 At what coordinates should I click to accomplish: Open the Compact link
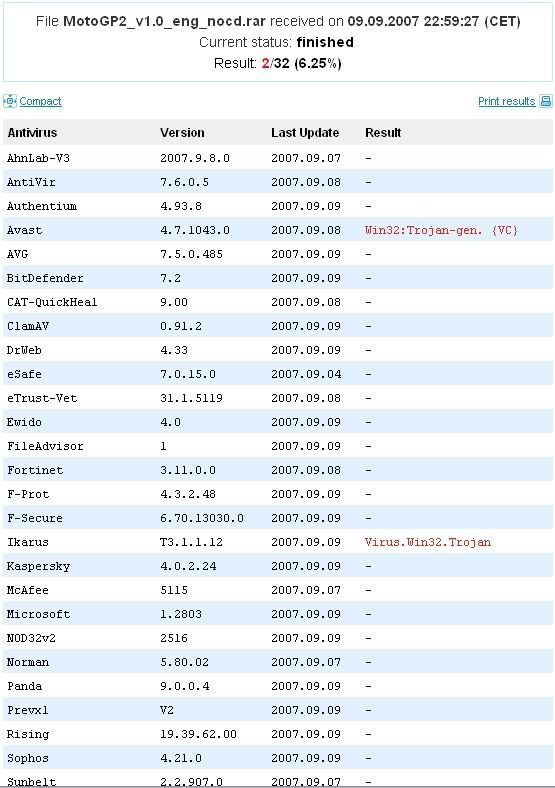tap(40, 102)
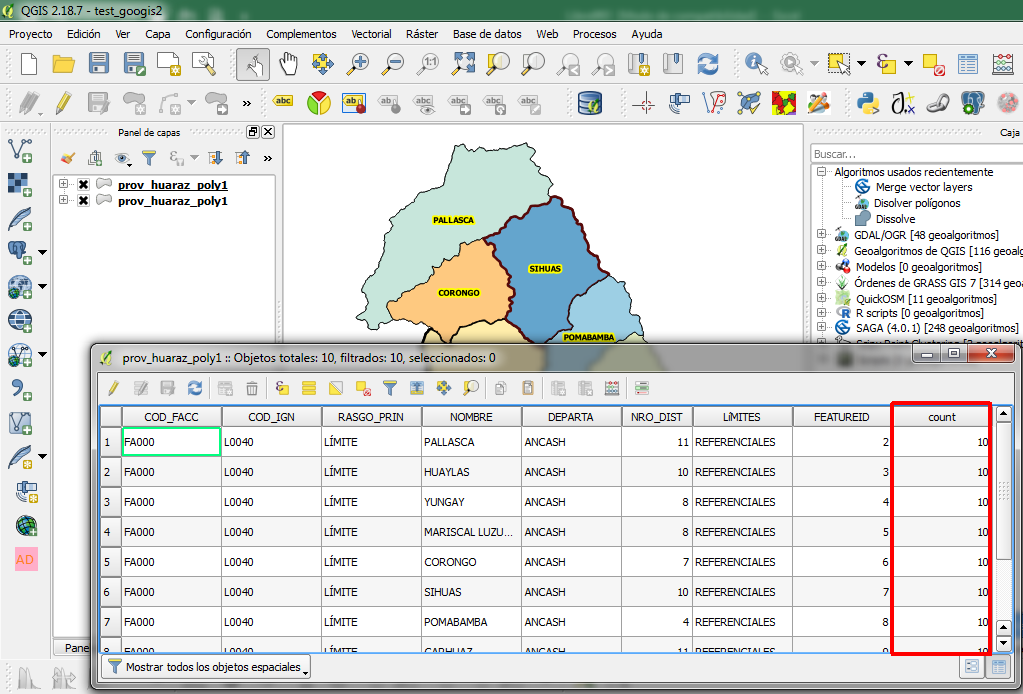This screenshot has height=694, width=1023.
Task: Open the Complementos menu
Action: [x=301, y=33]
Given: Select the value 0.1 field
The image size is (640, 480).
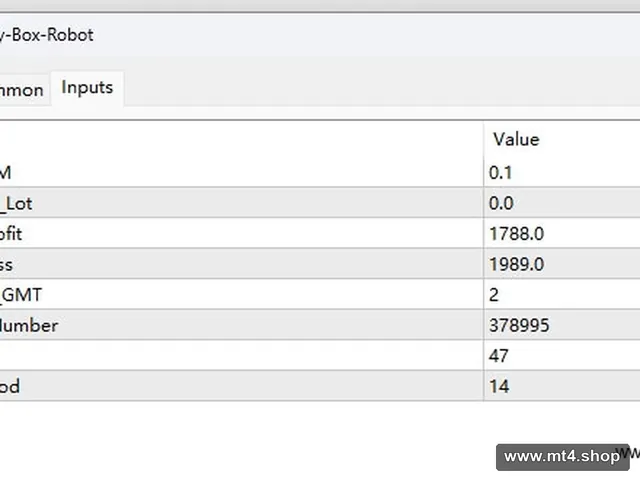Looking at the screenshot, I should [x=562, y=173].
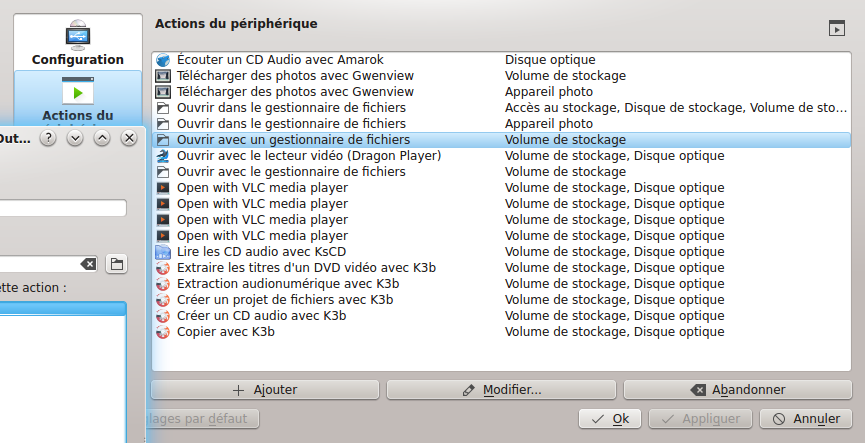Click the help question-mark button in dialog

[x=47, y=139]
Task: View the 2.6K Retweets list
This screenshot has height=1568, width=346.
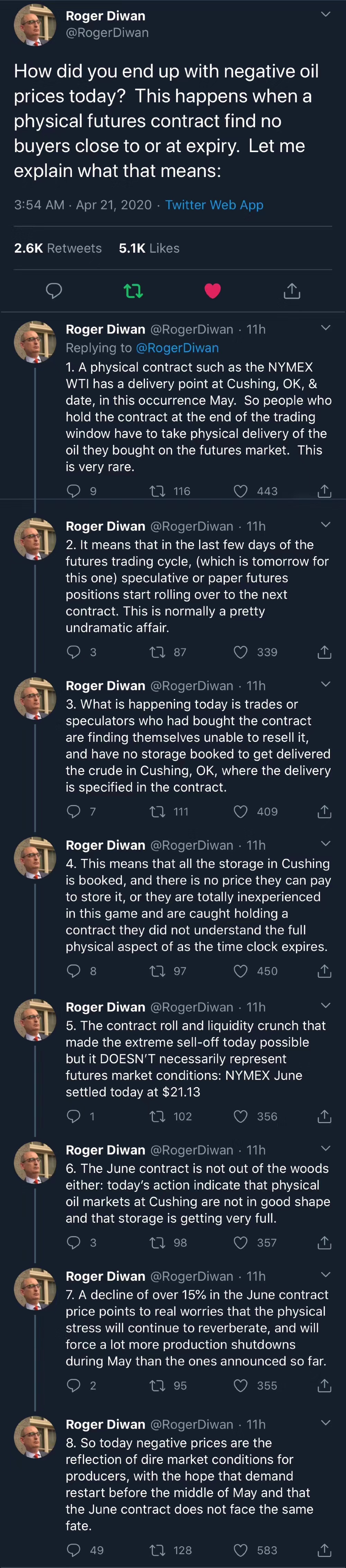Action: pos(58,248)
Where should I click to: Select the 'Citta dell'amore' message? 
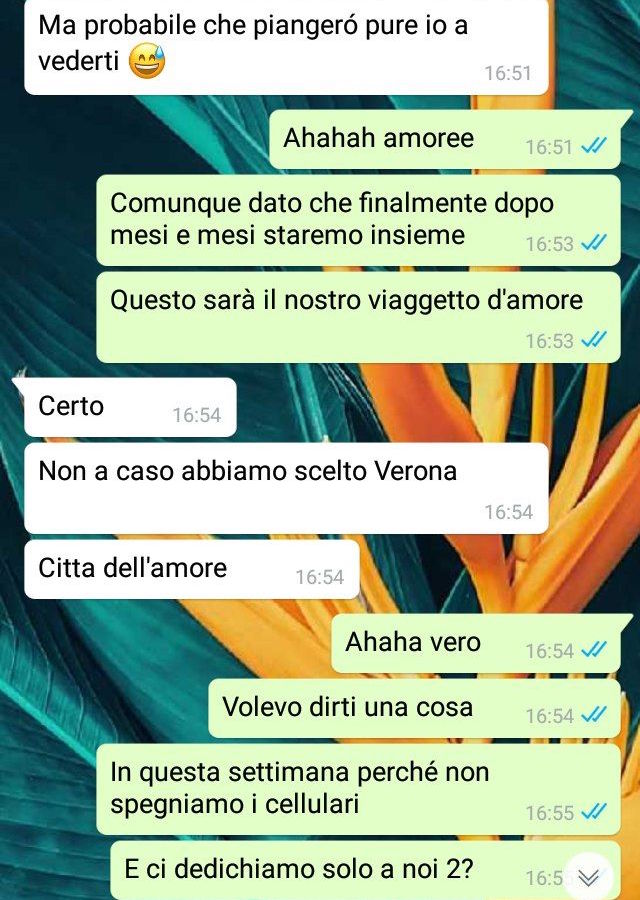pos(192,569)
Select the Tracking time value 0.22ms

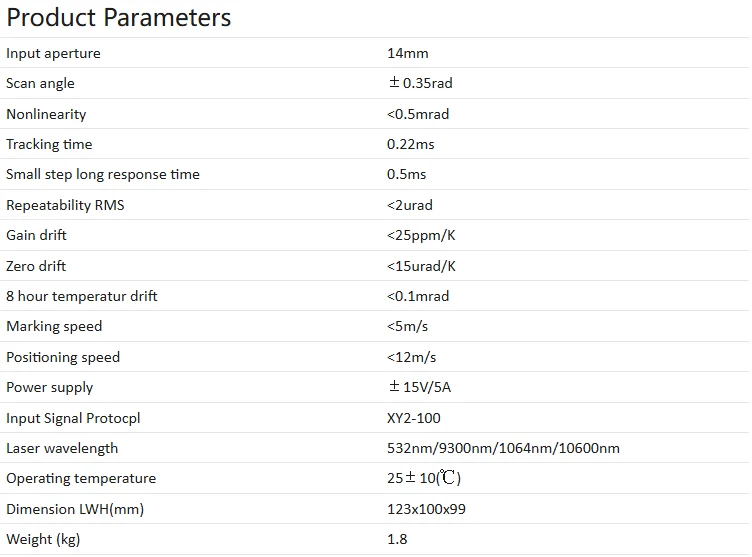[410, 144]
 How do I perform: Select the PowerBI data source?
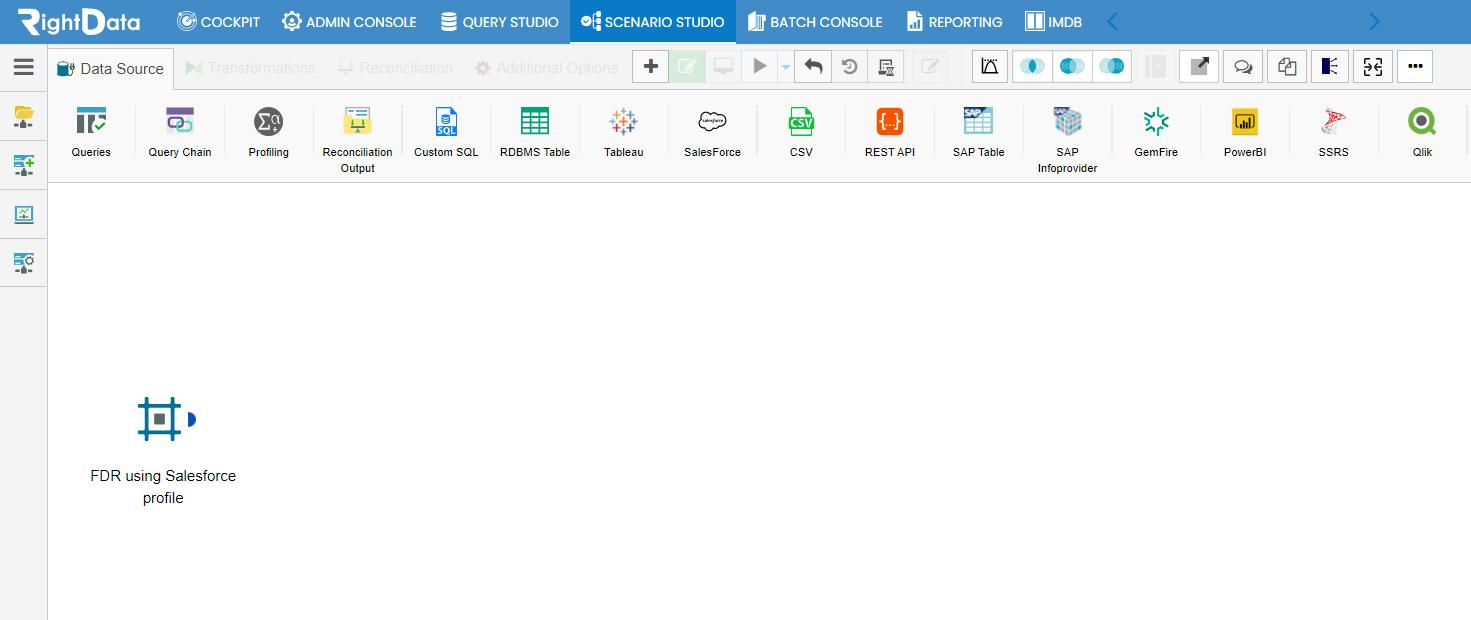tap(1245, 122)
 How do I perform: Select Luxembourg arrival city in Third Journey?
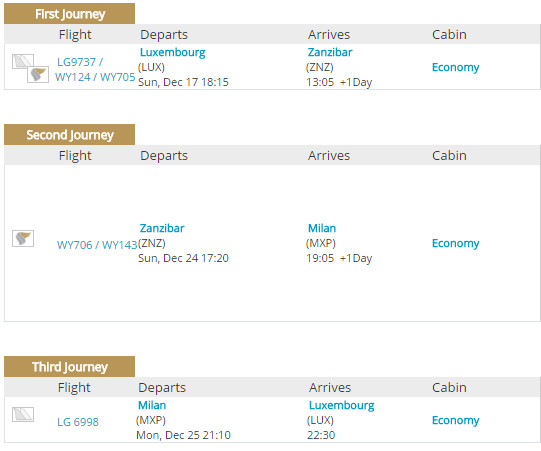click(x=342, y=405)
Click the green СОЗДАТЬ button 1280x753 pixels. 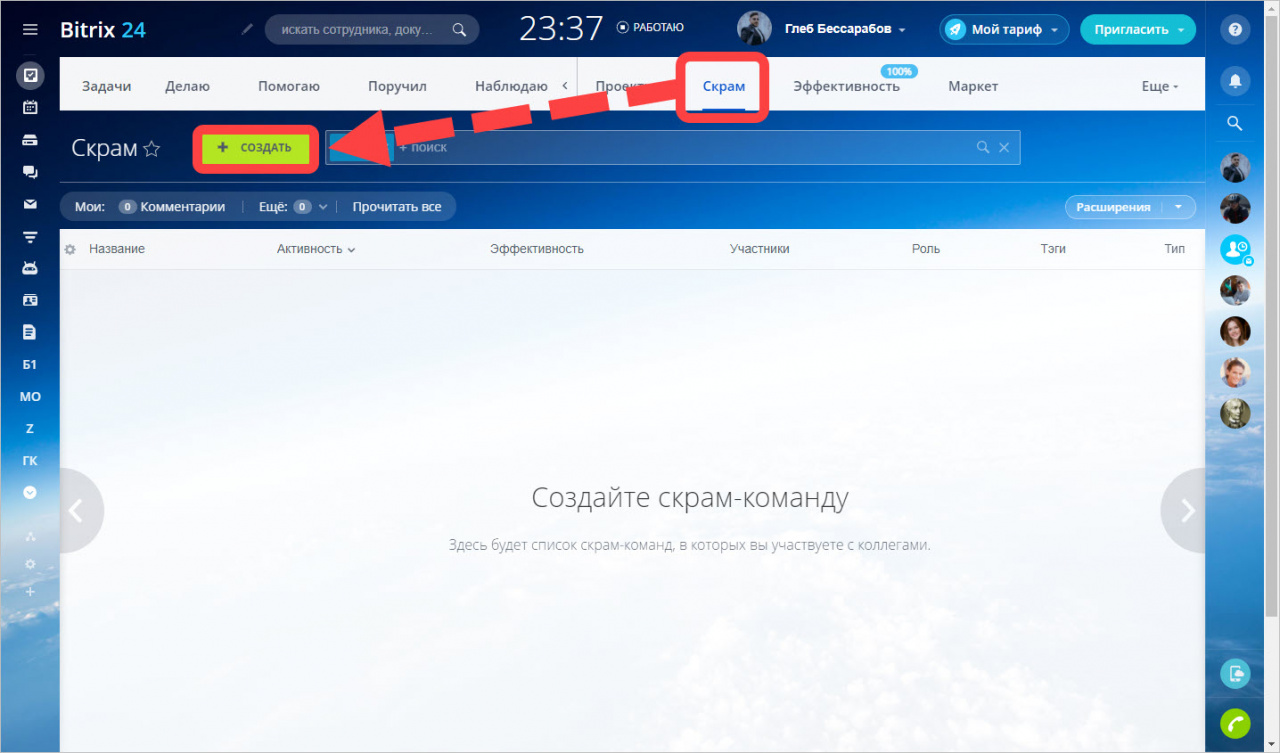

.....

Restate the data word for word and exclude every picture.

RESULT FOR THIS TASK —
 At what coordinates should I click to accomplish: Open the Compact link
tap(40, 102)
This screenshot has height=694, width=1023.
Task: Open the Complementos menu
Action: [x=301, y=33]
Given: Select the value 0.1 field
The image size is (640, 480).
Looking at the screenshot, I should [x=562, y=173].
Click the help question-mark button in dialog

[x=47, y=139]
Task: View the 2.6K Retweets list
This screenshot has height=1568, width=346.
Action: pos(58,248)
Where should I click to: Select the 'Citta dell'amore' message? 
pos(192,569)
Select the Tracking time value 0.22ms

[410, 144]
 How do I perform: Select the PowerBI data source?
tap(1245, 122)
 How do I perform: Select Luxembourg arrival city in Third Journey?
click(x=342, y=405)
Click the green СОЗДАТЬ button 1280x753 pixels. 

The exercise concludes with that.